Selasa, 17 Juni 2008

Nausea and Vomiting of Pregnancy


The exact cause of nausea and vomiting of pregnancy remains unclear, but it is generally mild, self-limited condition that may be controlled with conservative measures. Few data support the theory that psychological factors are responsible for nausea and vomiting of pregnancy. Delayed gastric motility caused by progesterone, may be responsible for nausea and vomiting of pregnancy, but the roles of other hormones (human chorionic gonadotropin and estrogen) which also increase during pregnancy, are controversial.

A small percentage of pregnant women have a more profound course of nausea and vomiting, with the most severe form being hyperemesis gravidarum, which affects one in 200 pregnant women. The clinical features of hyperemesis gravidarum include persistent vomiting, dehydration, ketosis, electrolyte disturbances, and weight loss (more than 5% of body weight). Multiple gestation, gestational trophoblastic disease, triploidy, trisomy 21 syndrome (Down syndrome), and hydrops fetalis have been associated with an increased incidence of hyperemesis gravidarum. A recent study suggested that chronic infection with Helicobacter pylori may play a role in hyperemesis gravidarum. Hyperemesis gravidarum, may have negative implications for maternal (e.g. esophageal rupture) and fetal health (e.g. fetal growth restriction and mortality).

Pregnant women with persistent nausea and vomiting or worsening symptoms or if nausea and vomiting begin after nine weeks of gestation, should be carefully evaluated to rule out the most common pregnancy-related (hyperemesis gravidarum, acute fatty liver of pregnancy, and preeclampsia) and nonpregnancy-related causes of vomiting (gastrointestinal disorders, genitourinary tract disorders, metabolic disorders, neurologic disorders, and drug toxicity or intolerance).

Initial treatment for women with mild nausea and vomiting of pregnancy should be conservative and should involve dietary changes and emotional support. They should be instructed to eat frequent, small meals and to avoid smells and food textures that cause nausea. Solid food should be bland tasting, high in carbohydrates, and low in fat. Salty foods (e.g. salted crackers, potato chips) usually can be tolerated early in the morning, and sour and tart liquids (e.g. lemonade) often are tolerated better than water. Pregnant women with depression or other affective changes should receive appropriate emotional support.
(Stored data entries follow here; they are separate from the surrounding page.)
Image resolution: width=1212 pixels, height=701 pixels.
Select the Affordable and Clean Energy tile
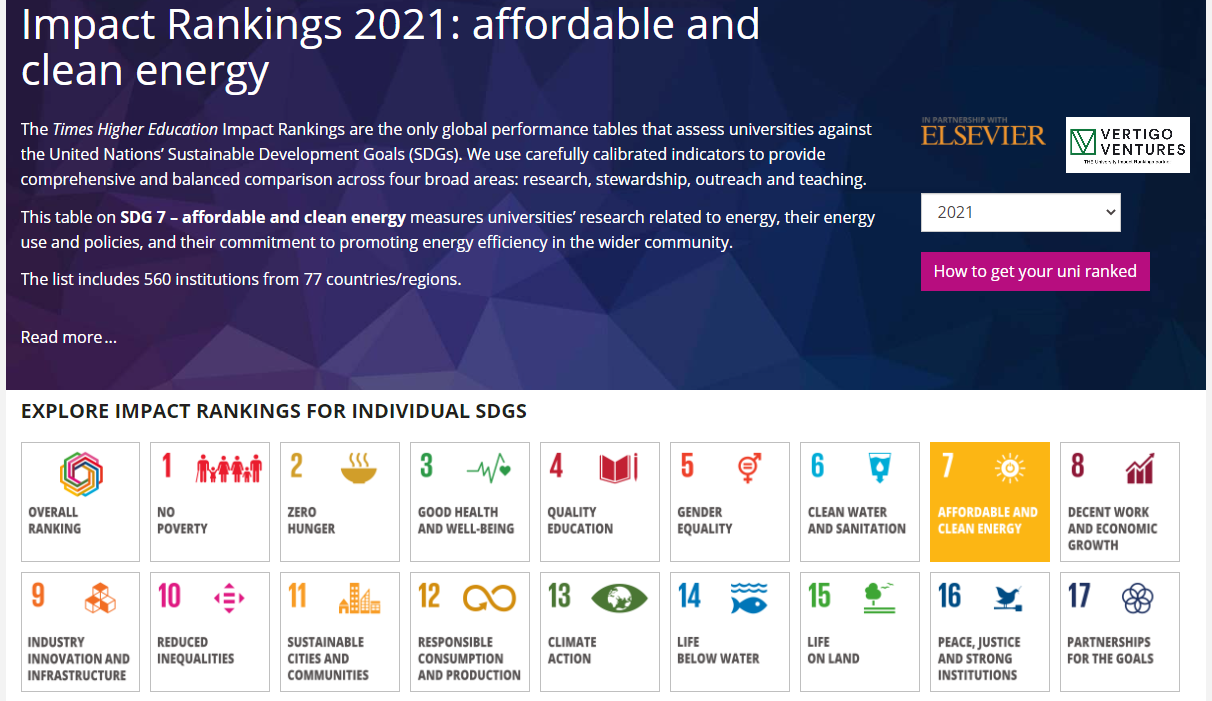coord(989,502)
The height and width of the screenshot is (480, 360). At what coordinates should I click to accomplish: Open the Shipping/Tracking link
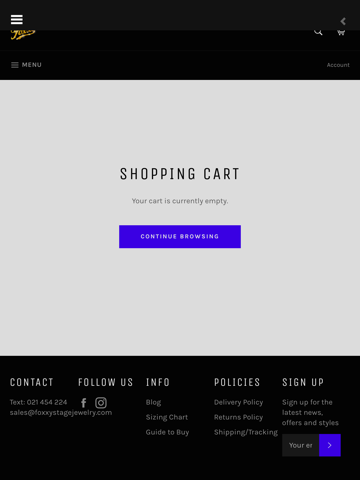(246, 432)
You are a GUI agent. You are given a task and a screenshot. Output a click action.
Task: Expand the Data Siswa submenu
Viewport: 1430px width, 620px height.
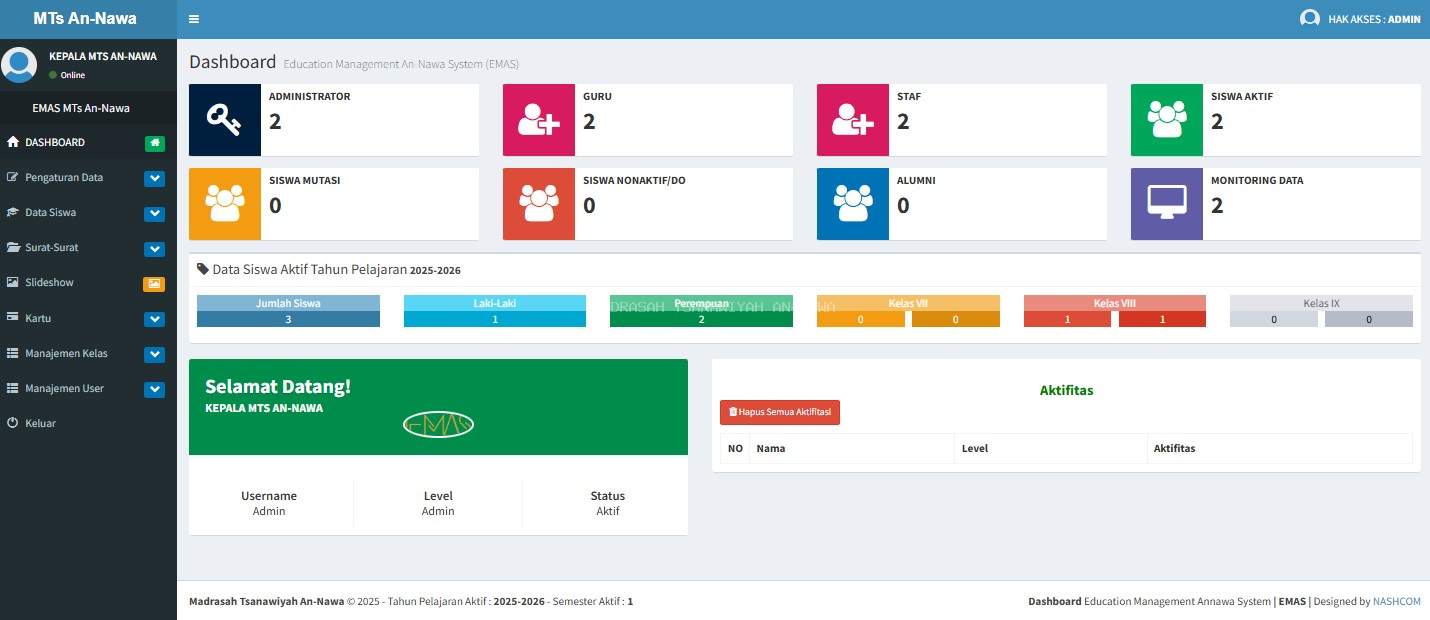click(x=154, y=214)
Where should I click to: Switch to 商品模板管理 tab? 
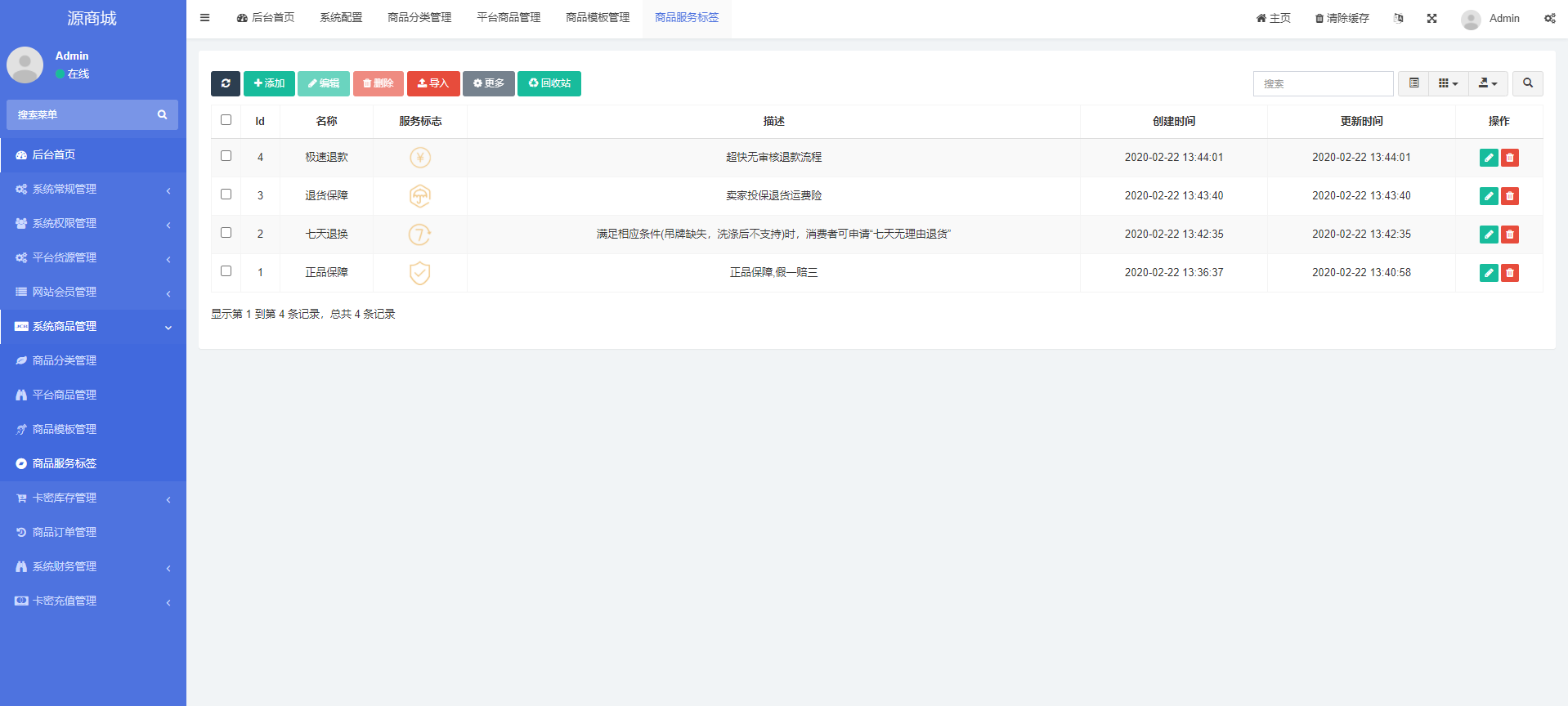click(x=598, y=18)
Women with more complicated nausea and vomiting of pregnancy may need pharmacologic treatment. Pyridoxine (vitamin B6) has been shown to be safe and effective treatments. If Pyridoxine therapy is unsuccessful, a trial of antiemetics/ antihistamines/ anticholinergics/ motility drugs is warranted (e.g. metoclopramide, diphenhydramine, meclizine, dimenhydrinate, or ondansetron).

Pregnant women with severe vomiting may require hospitalization to have intravenously administered therapy and enteral or total parenteral nutrition.